• **Required work**: Reproduce every one of the items below character for character, without altering anything.

• **Data for this exercise**:

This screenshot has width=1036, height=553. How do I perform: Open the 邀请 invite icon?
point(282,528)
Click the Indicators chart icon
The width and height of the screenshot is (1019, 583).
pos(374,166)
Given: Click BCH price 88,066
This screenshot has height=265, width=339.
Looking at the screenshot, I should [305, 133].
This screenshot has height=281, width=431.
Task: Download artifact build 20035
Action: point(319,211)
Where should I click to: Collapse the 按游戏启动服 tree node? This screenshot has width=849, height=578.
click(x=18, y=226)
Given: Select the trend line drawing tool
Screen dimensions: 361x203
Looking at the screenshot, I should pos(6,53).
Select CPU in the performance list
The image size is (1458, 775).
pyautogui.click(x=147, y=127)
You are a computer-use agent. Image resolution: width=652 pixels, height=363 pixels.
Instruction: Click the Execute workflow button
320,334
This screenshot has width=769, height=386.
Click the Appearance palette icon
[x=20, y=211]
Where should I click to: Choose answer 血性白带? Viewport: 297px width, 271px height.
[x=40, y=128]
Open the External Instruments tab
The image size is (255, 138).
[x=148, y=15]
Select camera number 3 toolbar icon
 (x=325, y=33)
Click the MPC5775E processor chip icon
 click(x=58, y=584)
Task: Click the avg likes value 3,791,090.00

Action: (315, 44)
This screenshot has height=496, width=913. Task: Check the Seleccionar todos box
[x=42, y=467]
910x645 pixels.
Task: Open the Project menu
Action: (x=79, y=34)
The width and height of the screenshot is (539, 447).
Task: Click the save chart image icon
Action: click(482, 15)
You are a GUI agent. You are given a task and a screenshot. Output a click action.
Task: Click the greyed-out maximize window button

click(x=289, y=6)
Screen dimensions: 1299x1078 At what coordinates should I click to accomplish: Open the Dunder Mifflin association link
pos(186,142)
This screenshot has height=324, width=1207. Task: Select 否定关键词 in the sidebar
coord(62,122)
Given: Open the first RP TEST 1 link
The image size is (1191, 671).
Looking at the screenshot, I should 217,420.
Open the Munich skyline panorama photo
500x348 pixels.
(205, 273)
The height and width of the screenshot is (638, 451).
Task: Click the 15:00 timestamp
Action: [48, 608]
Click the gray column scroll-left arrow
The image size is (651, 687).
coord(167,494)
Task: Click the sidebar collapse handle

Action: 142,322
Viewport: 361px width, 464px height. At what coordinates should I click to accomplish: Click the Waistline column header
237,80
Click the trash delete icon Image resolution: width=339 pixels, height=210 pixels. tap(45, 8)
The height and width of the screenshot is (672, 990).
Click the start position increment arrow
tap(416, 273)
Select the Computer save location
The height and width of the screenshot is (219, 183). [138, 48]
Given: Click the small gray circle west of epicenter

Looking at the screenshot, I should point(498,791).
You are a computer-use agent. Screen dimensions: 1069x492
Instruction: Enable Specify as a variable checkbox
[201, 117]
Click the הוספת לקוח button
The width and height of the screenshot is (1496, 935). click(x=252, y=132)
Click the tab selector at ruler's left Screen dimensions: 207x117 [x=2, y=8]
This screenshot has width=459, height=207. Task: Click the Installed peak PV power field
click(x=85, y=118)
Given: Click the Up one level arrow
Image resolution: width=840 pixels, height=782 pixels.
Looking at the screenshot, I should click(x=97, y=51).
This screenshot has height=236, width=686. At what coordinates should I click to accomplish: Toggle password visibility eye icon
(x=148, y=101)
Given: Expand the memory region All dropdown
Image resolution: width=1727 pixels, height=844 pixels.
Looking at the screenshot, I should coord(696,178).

• **Exercise output**:
This screenshot has width=1036, height=553. How do I perform: Open the 邀请 invite icon?
point(282,528)
Click the Indicators chart icon
The width and height of the screenshot is (1019, 583).
pos(374,166)
Given: Click BCH price 88,066
This screenshot has height=265, width=339.
Looking at the screenshot, I should [305, 133].
This screenshot has height=281, width=431.
Task: Download artifact build 20035
Action: point(319,211)
Where should I click to: Collapse the 按游戏启动服 tree node? This screenshot has width=849, height=578.
click(x=18, y=226)
Given: Select the trend line drawing tool
Screen dimensions: 361x203
Looking at the screenshot, I should pos(6,53).
Select CPU in the performance list
The image size is (1458, 775).
pyautogui.click(x=147, y=127)
You are a computer-use agent. Image resolution: width=652 pixels, height=363 pixels.
Instruction: Click the Execute workflow button
320,334
This screenshot has width=769, height=386.
Click the Appearance palette icon
[x=20, y=211]
Where should I click to: Choose answer 血性白带? Viewport: 297px width, 271px height.
[x=40, y=128]
Open the External Instruments tab
The image size is (255, 138).
[x=148, y=15]
Select camera number 3 toolbar icon
 (x=325, y=33)
Click the MPC5775E processor chip icon
 click(x=58, y=584)
Task: Click the avg likes value 3,791,090.00

Action: (315, 44)
This screenshot has height=496, width=913. Task: Check the Seleccionar todos box
[x=42, y=467]
910x645 pixels.
Task: Open the Project menu
Action: (x=79, y=34)
The width and height of the screenshot is (539, 447).
Task: Click the save chart image icon
Action: click(482, 15)
You are a GUI agent. You are given a task and a screenshot. Output a click action.
Task: Click the greyed-out maximize window button

click(x=289, y=6)
Screen dimensions: 1299x1078 At what coordinates should I click to accomplish: Open the Dunder Mifflin association link
pos(186,142)
This screenshot has height=324, width=1207. Task: Select 否定关键词 in the sidebar
coord(62,122)
Given: Open the first RP TEST 1 link
The image size is (1191, 671).
Looking at the screenshot, I should 217,420.
Open the Munich skyline panorama photo
500x348 pixels.
(205, 273)
The height and width of the screenshot is (638, 451).
Task: Click the 15:00 timestamp
Action: [48, 608]
Click the gray column scroll-left arrow
The image size is (651, 687).
coord(167,494)
Task: Click the sidebar collapse handle

Action: 142,322
Viewport: 361px width, 464px height. At what coordinates should I click to accomplish: Click the Waistline column header
237,80
Click the trash delete icon Image resolution: width=339 pixels, height=210 pixels. tap(45, 8)
The height and width of the screenshot is (672, 990).
Click the start position increment arrow
tap(416, 273)
Select the Computer save location
The height and width of the screenshot is (219, 183). [138, 48]
Given: Click the small gray circle west of epicenter

Looking at the screenshot, I should point(498,791).
You are a computer-use agent. Screen dimensions: 1069x492
Instruction: Enable Specify as a variable checkbox
[201, 117]
Click the הוספת לקוח button
The width and height of the screenshot is (1496, 935). click(x=252, y=132)
Click the tab selector at ruler's left Screen dimensions: 207x117 [x=2, y=8]
This screenshot has width=459, height=207. Task: Click the Installed peak PV power field
click(x=85, y=118)
Given: Click the Up one level arrow
Image resolution: width=840 pixels, height=782 pixels.
Looking at the screenshot, I should click(x=97, y=51).
This screenshot has height=236, width=686. At what coordinates should I click to accomplish: Toggle password visibility eye icon
(x=148, y=101)
Given: Expand the memory region All dropdown
Image resolution: width=1727 pixels, height=844 pixels.
Looking at the screenshot, I should coord(696,178).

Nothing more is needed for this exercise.